Transliteration rules
This may be a bit abstract. Have a look into some of the JSON files in the alphabets
folder to get a better understanding of the notation.
Short form
The short form files are found in the folder alphabets/src
. If you would like to improve the rule sets, this is the place to look at. The files consist of a specification of the alphabet in regex terms (e. g., a-z
for Latin), some optional macros (that is rules to be run on the rules) and of the list of rule blocks. Each rule block consists of rules in the short form.
The short form is a tuple [a, b, lang]
:
-
a
is a regular expression string, b
is a regular expression replacement string.
-
lang
is an optional specifier of the language to which the rule is restricted, such as en
or de
.
-
Only lowercase letters are used in a
and b
. Uppercase and mixed-case will be handled automatically.
-
The rules will be applied in the order of their length (excluding bracketed parts), starting with the longest rule. It may sometimes be appropriate to give higher priority to certain rules. In this case, underscores _
can be inserted at one's convenience. They will increase the length for the priority sorting and will be ignored afterwards.
-
The tuples are grouped into array fields. All tuples of one field will always be applied together. That means: Either none of them will be applied or all of them will be applied.
Long form
The long form will be generated automatically from the short form by running npm run preprocess
.
The long form is a pair [a, b]
where alphabetify
will apply text.replace(new RegExp(a, 'g'), b)
to the input text for each pair, in the order of their appearance:
-
The pairs are organized in lists, where each element contains all the rules that apply at a transliteration level.

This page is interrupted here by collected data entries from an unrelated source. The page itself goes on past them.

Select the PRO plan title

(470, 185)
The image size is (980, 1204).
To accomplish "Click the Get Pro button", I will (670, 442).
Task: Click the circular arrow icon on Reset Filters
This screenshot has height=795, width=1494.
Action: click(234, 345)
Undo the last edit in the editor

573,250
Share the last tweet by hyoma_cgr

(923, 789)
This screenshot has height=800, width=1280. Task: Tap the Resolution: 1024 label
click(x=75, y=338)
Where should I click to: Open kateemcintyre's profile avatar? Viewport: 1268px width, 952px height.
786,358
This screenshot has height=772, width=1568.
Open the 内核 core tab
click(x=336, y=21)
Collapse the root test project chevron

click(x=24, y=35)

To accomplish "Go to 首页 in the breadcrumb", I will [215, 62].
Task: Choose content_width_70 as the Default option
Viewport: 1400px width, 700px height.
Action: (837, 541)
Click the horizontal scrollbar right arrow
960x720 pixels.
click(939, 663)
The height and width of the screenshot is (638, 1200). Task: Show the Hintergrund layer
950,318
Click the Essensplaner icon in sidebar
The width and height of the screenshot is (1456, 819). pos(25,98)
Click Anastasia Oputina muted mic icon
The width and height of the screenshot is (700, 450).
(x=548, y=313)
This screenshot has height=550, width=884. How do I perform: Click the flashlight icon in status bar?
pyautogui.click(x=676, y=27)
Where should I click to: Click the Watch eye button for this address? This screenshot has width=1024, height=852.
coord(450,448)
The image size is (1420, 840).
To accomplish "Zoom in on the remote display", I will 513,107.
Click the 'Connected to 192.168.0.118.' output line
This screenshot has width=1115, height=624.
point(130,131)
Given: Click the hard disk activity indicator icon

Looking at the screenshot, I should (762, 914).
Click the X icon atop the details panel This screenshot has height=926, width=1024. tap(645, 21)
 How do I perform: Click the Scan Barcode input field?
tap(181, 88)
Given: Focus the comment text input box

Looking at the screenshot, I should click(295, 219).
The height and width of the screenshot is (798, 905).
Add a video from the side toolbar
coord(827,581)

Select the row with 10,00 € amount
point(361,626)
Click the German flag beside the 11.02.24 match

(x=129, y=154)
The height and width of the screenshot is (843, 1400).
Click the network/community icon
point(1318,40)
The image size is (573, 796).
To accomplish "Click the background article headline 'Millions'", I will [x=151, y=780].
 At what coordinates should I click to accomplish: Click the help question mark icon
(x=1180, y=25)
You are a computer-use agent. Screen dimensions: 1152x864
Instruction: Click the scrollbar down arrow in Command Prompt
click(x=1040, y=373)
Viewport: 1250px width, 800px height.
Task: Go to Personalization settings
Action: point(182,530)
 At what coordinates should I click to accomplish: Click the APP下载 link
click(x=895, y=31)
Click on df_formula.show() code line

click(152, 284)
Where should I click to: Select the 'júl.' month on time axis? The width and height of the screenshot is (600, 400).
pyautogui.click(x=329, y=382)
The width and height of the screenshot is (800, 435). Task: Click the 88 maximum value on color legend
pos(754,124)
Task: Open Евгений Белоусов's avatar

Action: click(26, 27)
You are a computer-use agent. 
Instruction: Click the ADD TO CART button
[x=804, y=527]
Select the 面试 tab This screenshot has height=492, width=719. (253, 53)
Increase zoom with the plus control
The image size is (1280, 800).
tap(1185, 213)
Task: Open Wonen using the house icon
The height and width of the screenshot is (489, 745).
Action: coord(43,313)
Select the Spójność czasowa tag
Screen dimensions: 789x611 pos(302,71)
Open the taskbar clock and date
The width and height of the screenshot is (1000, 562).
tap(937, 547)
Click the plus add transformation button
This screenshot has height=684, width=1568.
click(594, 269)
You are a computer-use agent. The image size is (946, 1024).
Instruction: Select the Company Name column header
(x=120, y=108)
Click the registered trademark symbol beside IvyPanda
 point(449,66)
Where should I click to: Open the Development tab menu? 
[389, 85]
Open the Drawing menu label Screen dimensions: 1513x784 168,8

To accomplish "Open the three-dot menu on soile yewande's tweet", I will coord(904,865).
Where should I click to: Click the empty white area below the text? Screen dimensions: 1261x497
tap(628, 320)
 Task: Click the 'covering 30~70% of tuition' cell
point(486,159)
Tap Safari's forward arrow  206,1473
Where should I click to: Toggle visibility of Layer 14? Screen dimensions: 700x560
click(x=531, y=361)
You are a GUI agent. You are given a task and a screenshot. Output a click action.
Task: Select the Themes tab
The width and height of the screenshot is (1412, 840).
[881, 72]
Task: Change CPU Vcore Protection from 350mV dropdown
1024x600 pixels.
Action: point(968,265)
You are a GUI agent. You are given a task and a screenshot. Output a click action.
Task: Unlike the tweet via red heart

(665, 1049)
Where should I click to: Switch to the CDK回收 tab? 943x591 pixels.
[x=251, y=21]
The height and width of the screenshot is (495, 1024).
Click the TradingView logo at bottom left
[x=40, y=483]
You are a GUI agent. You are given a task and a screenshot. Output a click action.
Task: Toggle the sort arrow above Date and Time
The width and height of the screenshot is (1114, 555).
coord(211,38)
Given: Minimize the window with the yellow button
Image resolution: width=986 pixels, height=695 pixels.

E. g.: There is a text of 100 words. There are 5 (short-form) transliteration rule groups.
-
For the first 20 words, the first element of the (long-form) list will be applied. It contains simply the rules from the first (short-form) rule group.
-
For the next 20 words, the second element of the (long-form) list will be applied. It contains both the rules from the first and the second rule group, in the correct order of their priority.
-
For words 41-60, the third element of the (long-form) list will be applied. It contains rules from the first, second, and third (short-form) rule group.
-
Etc. pp. The crucial point is that at each step where an additional rule group is used, the rules have to be sorted again.
-
There is a separate folder for each source language in the alphabets/build
folder.
Note on transliteration
-
The aim of the transliteration is not to achieve phonetic equivalence, but rather to establish a simple set of one-to-one (or a-few-to-one) character matchings: I believe this is the easiest way for the reader to spot patterns and to memorize the new alphabet.
-
However, when there are script-specific concepts which could not be expressed by such simple non-phonetic matchings, phonetics may be taken into account.
E. g.: the ancient greek Omega would probably be omitted in a simple non-phonetic matching, and the English O would be matched with Omikron. But the reader also wants to learn the letter Omega. A replacement rule set which distinguishes Omikron from Omega must take phonetics into account.
Deriving phonetics from written input text works to different degrees for different input languages. While in some rough rules can be established for German, there often appear to be almost no rules for English. That is sad.
-
It is aimed to achieve a balance between keeping the rule set small, and introducing special phonetics-related concepts in a sufficiently accurate way.